Exercise
Give everything from the line containing "Expand audio options" down to the line containing "Action: pos(798,421)", inclusive, as a JSON list of strings with one string per line and blank lines omitted.

Source material
- - -

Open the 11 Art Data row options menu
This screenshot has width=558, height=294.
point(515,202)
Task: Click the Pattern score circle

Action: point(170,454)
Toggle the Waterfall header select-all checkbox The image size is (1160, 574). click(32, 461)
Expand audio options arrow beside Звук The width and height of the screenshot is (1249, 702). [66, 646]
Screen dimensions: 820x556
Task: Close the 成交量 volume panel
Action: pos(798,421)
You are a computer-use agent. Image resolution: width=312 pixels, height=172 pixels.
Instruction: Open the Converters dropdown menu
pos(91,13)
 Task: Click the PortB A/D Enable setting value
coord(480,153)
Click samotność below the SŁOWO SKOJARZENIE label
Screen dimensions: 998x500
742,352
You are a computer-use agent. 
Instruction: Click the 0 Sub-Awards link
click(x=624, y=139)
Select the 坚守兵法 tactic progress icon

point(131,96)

- - -

Task output
[
  "Expand audio options arrow beside Звук The width and height of the screenshot is (1249, 702). [66, 646]",
  "Screen dimensions: 820x556",
  "Task: Close the 成交量 volume panel",
  "Action: pos(798,421)"
]